Objective Accurate and continuous wave-direction perception is an essential prerequisite for shipborne marine environmental awareness, intelligent navigation, route optimization, and safe offshore operations. However, vision-based wave-direction estimation onboard a moving vessel remains challenging, as the observed sea-surface texture is highly susceptible to nighttime low illumination, partial rain–fog occlusion, strong specular reflections, and dynamic vessel motions such as roll, pitch, and yaw. These factors may lead to texture degradation, viewpoint disturbances, image blur, and unstable wave-direction regression. To address these challenges, this paper proposes a multispectral monocular-vision and inertial measurement unit (IMU)-assisted method for shipborne wave-direction estimation to meet all-weather sensing requirements. Dominant wave-direction estimation is treated as the core task, and the feasibility of the proposed method is validated using limited field data collected in real shipborne scenarios.

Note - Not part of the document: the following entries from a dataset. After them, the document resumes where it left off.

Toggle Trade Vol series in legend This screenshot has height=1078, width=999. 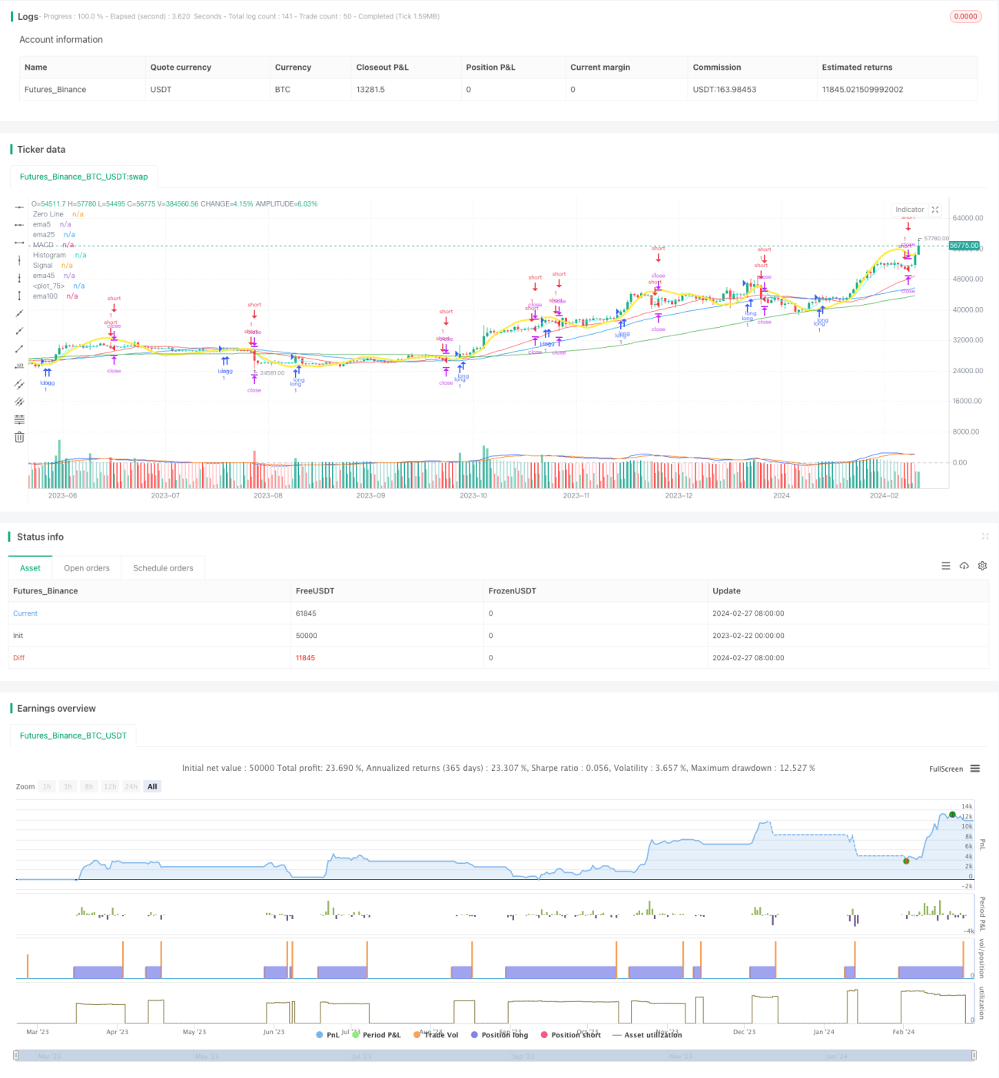point(436,1035)
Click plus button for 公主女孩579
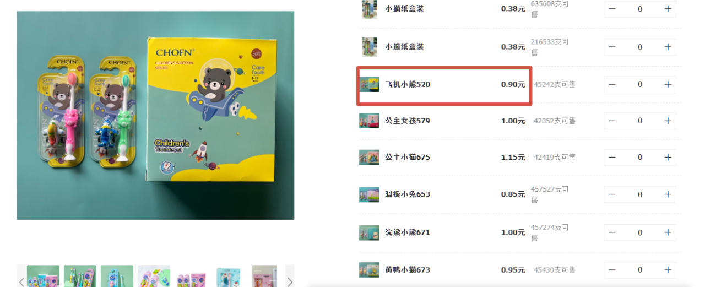 (668, 121)
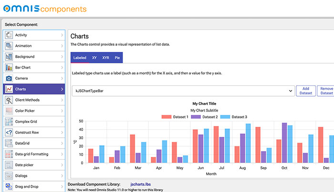Expand the Background item chevron
Screen dimensions: 334x192
tap(62, 57)
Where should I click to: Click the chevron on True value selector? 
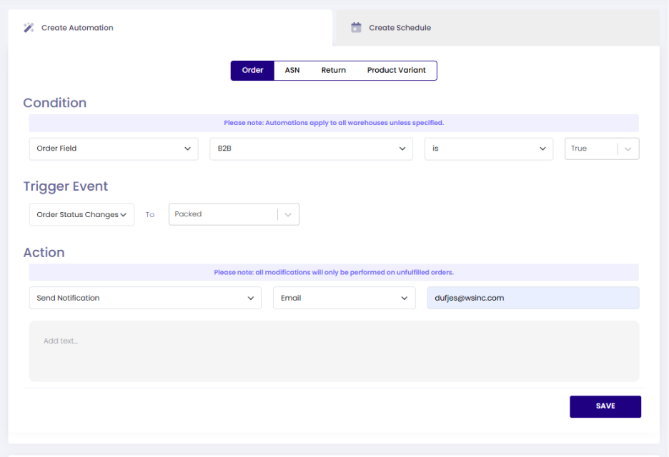click(x=628, y=149)
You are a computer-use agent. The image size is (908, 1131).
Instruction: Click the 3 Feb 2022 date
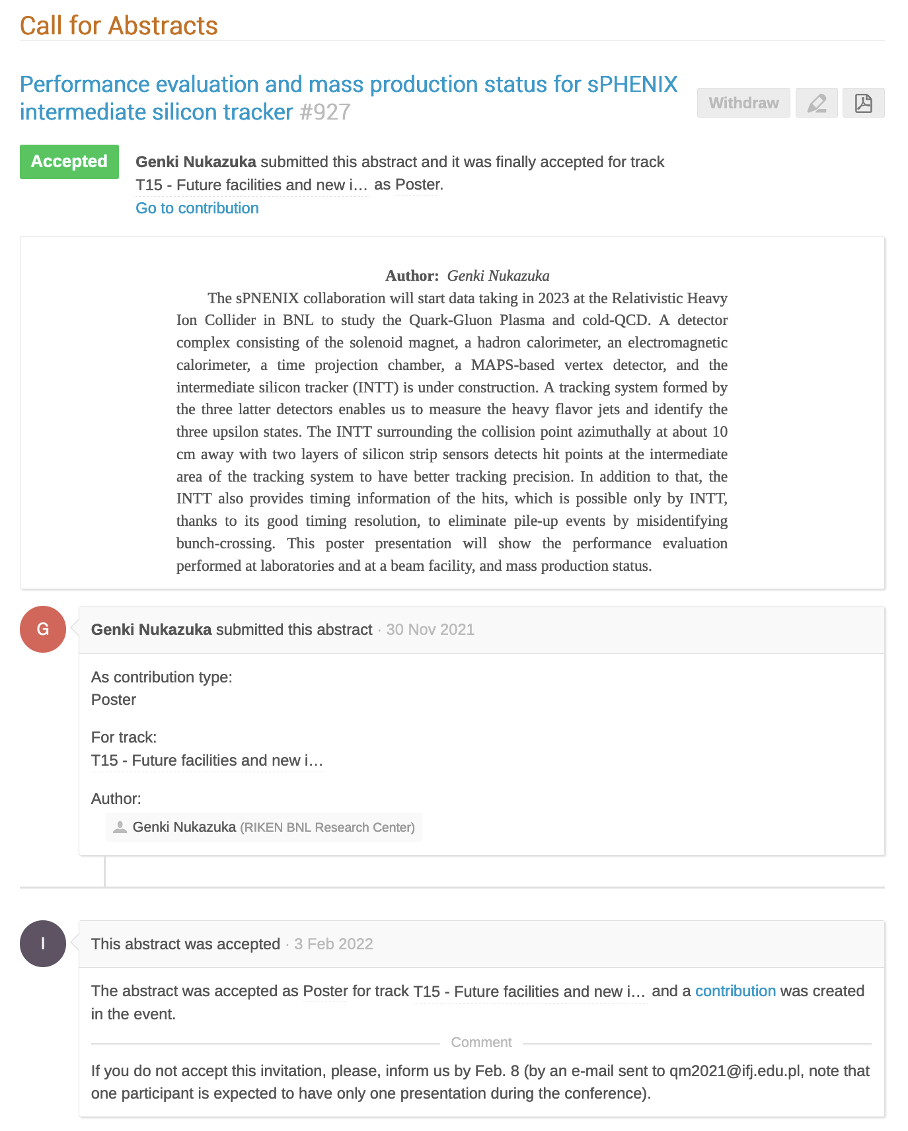click(x=334, y=944)
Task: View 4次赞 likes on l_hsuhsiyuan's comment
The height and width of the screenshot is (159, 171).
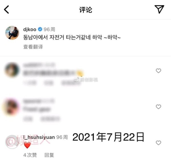Action: pyautogui.click(x=30, y=155)
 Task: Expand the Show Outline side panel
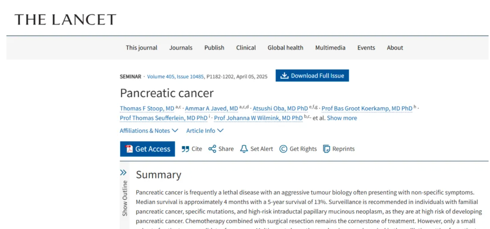[123, 173]
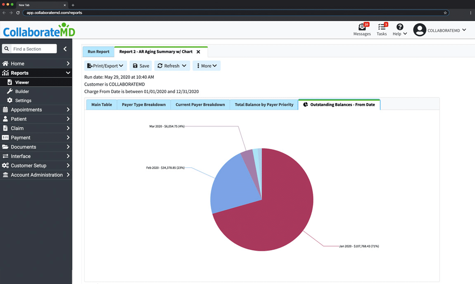
Task: Click the Customer Setup gears icon
Action: [5, 165]
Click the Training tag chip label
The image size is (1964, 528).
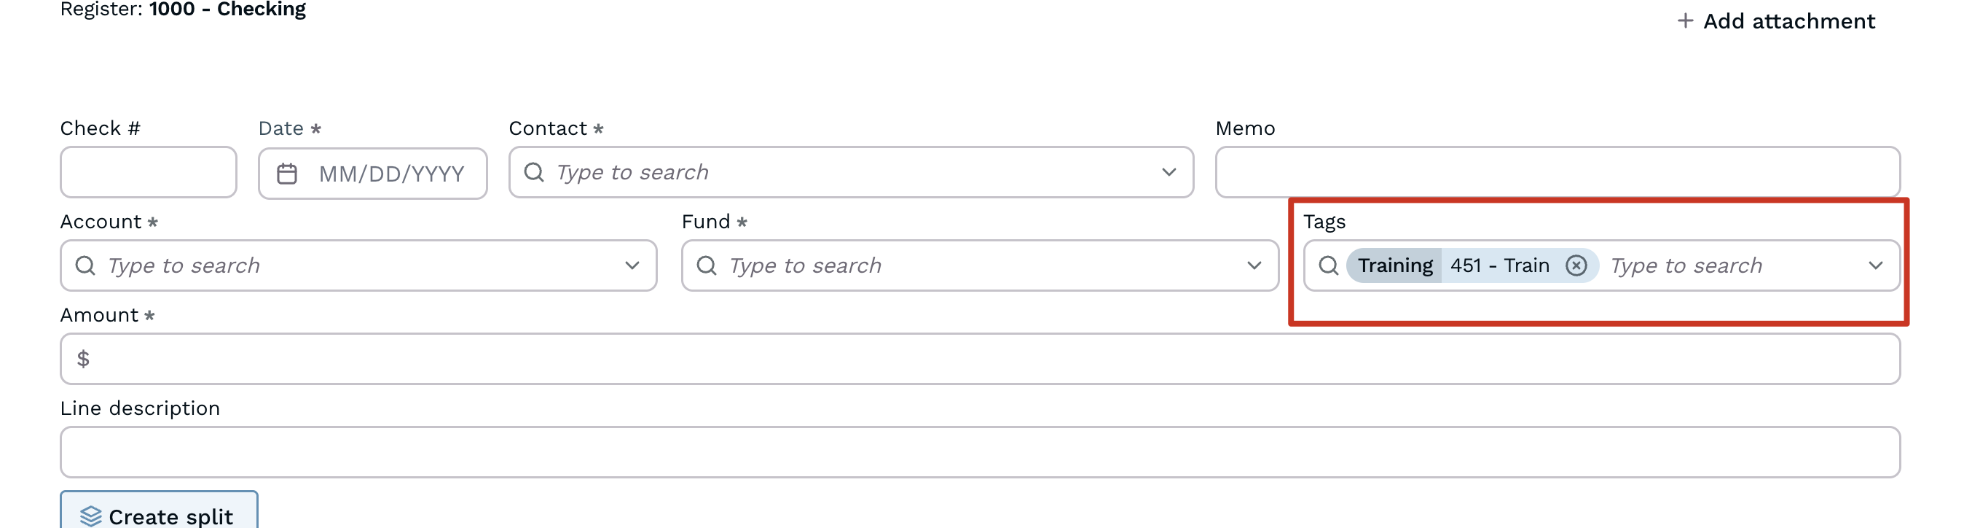[x=1394, y=266]
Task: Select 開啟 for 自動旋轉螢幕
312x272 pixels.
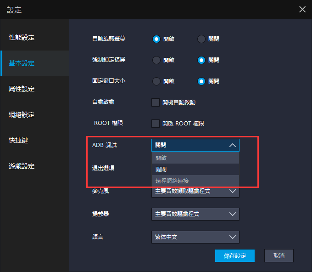Action: [156, 39]
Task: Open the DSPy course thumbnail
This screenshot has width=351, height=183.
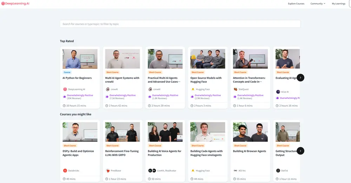Action: 80,132
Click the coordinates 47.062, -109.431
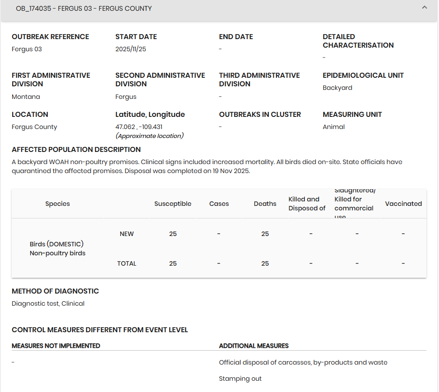The image size is (439, 392). tap(139, 127)
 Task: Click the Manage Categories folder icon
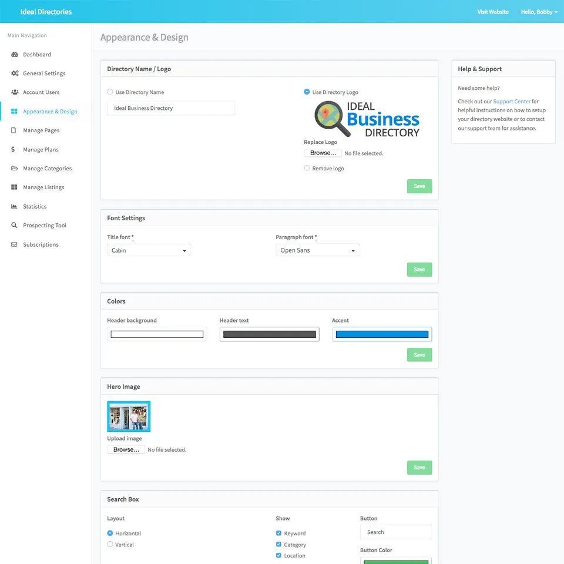coord(14,169)
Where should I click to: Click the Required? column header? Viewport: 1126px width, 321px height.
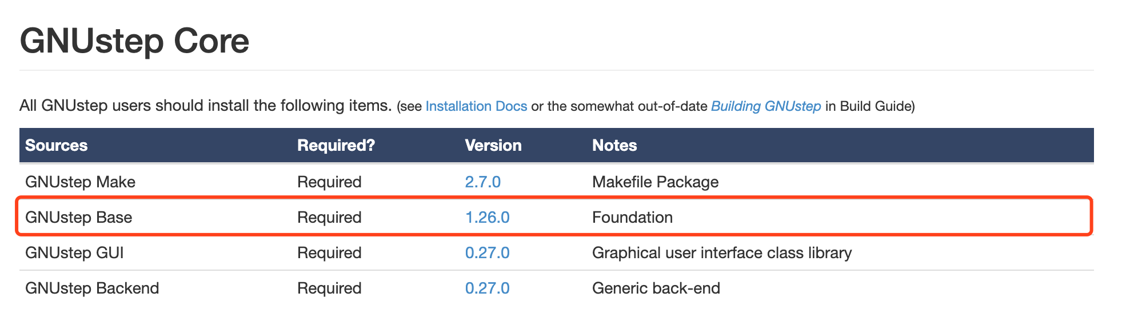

Methods  A visible-light and long-wave infrared multispectral imaging system with synchronized attitude acquisition is first constructed. The image streams and IMU measurements are temporally aligned using timestamps, and sequential samples are generated via a sliding-window strategy. To enhance the visibility and stability of sea-surface texture under nonuniform illumination and low-contrast conditions, contrast limited adaptive histogram equalization (CLAHE) is applied to the input images. A U-Net-based segmentation network is then employed to extract the effective sea-surface region while suppressing interference from the sky, vessel structures, wake, and localized high-intensity reflections. On this basis, a ResNet-18 backbone initialized with transfer learning is used to encode visual features from each frame. The synchronized vessel attitude angles are represented using sine–cosine encoding to avoid angular discontinuities and are further embedded into the same feature space as the visual representations via a multilayer perceptron. The visual and attitude features are fused and fed into a lightweight multi-head self-attention module, which models cross-frame temporal dependencies and learns stable directional representations from evolving wave textures. The final wave direction is represented as a two-dimensional unit vector on the angular circle and is recovered using the arctangent function, thereby mitigating discontinuities near the 0°/360° boundary. In a subset of system-level validation experiments, three orthogonally arranged cameras perform independent inference. Their outputs are verified using geometric consistency constraints, and valid results are fused in post-processing to improve output stability.

Results Field experiments were conducted in the Guangzhou–Zhuhai coastal waters. Under visible-light conditions, the proposed method achieved a mean absolute error of 0.41°, a standard deviation of 0.28°, and a success rate of 99.90% for wave-direction estimation. Under long-wave infrared conditions, the mean absolute error was 1.14°, the standard deviation was 0.89°, and the success rate was 98.94%. These results show that visible-light imagery provides clear wave-crest and wave-trough texture cues under daytime illumination, whereas long-wave infrared imaging still preserves effective sea-surface texture information under nighttime and low-illumination conditions included in this study. The multispectral configuration therefore improves the continuity of shipborne wave-direction estimation across varying illumination conditions. In addition, the incorporation of IMU-based attitude information and temporal attention modeling helps mitigate the effects of vessel motion and single-frame fluctuations, resulting in more stable wave-direction estimation over time.

Conclusions The proposed multispectral monocular-vision–IMU multimodal temporal estimation method shows good stability on the collected visible-light daytime samples, long-wave infrared low-light/nighttime samples, and a limited set of complex-environment samples. The results indicate that the integration of multispectral imaging, attitude assistance, effective sea-surface extraction, and temporal correlation modeling is feasible for shipborne dominant wave-direction estimation. It should be noted that the current dataset does not systematically cover varying rain intensities, fog conditions, or different wind–wave coupling regimes. Therefore, the results should be regarded as a feasibility validation based on limited field data rather than a comprehensive demonstration of adaptability to all-weather operating conditions. Future work will focus on expanding the field dataset, improving model robustness under severe weather and complex sea states, and extending the framework from dominant wave-direction estimation to more comprehensive wave-parameter perception.